- What you will do
Arrange the lines of the records from the one containing "technology [409, 727]" through the one containing "dictated (494, 378)", inclusive, as a Markdown table with a Row column for the row number and a Line column for the line's text, leaving out blank lines.
# Dataset records start
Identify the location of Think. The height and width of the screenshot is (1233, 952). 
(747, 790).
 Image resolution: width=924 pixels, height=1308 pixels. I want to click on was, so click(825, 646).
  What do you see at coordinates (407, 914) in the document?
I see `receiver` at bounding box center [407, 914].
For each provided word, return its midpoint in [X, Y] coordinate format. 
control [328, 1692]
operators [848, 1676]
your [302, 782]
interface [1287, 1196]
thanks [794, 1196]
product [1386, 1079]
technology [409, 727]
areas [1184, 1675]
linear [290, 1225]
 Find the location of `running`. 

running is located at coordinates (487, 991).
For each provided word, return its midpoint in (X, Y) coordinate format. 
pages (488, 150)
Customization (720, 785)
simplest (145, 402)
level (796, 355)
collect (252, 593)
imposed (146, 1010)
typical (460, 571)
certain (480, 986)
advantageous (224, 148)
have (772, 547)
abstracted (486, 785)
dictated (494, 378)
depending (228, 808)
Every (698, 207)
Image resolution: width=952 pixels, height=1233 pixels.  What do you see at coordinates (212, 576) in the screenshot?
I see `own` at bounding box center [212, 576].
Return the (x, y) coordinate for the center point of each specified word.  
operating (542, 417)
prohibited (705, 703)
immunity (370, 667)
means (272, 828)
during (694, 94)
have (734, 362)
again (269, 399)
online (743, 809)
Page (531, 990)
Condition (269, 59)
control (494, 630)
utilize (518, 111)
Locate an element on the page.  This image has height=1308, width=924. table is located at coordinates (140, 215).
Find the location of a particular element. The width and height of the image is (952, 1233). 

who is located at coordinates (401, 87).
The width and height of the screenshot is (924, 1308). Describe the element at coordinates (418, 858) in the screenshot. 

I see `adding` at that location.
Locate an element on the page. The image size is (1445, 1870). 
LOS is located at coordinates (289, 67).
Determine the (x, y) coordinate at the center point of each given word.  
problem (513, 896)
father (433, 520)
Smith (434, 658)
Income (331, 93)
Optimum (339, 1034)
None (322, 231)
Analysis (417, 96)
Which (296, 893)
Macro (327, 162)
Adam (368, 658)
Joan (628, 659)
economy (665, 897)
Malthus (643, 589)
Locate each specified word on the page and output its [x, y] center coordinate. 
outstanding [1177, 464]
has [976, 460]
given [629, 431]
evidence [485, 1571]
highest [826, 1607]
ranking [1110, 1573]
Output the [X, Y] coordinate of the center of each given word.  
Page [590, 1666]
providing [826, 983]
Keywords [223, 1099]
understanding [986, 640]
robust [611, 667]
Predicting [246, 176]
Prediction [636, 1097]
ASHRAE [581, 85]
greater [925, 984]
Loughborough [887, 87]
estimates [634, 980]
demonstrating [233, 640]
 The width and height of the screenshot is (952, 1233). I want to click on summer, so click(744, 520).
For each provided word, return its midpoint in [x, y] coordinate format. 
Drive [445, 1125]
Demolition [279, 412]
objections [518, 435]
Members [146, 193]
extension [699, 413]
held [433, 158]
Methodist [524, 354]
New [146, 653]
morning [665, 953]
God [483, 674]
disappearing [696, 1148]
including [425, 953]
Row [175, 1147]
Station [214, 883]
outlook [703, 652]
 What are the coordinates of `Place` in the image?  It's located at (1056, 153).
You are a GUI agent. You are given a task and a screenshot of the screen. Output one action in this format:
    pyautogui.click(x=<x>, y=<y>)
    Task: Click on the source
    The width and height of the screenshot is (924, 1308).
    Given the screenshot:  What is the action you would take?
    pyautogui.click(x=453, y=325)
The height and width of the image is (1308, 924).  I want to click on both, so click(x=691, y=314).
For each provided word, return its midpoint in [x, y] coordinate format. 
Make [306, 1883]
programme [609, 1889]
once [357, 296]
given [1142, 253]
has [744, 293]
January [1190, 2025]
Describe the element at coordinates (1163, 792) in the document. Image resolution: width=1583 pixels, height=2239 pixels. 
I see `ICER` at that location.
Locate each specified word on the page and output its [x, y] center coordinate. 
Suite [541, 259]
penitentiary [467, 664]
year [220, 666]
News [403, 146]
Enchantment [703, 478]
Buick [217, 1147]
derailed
# Dataset records end
- Response to this task
| Row | Line |
|---|---|
| 1 | technology [409, 727] |
| 2 | areas [1184, 1675] |
| 3 | linear [290, 1225] |
| 4 |  Find the location of `running`.  |
| 5 | running is located at coordinates (487, 991). |
| 6 | For each provided word, return its midpoint in (X, Y) coordinate format.  |
| 7 | pages (488, 150) |
| 8 | Customization (720, 785) |
| 9 | simplest (145, 402) |
| 10 | level (796, 355) |
| 11 | collect (252, 593) |
| 12 | imposed (146, 1010) |
| 13 | typical (460, 571) |
| 14 | certain (480, 986) |
| 15 | advantageous (224, 148) |
| 16 | have (772, 547) |
| 17 | abstracted (486, 785) |
| 18 | dictated (494, 378) |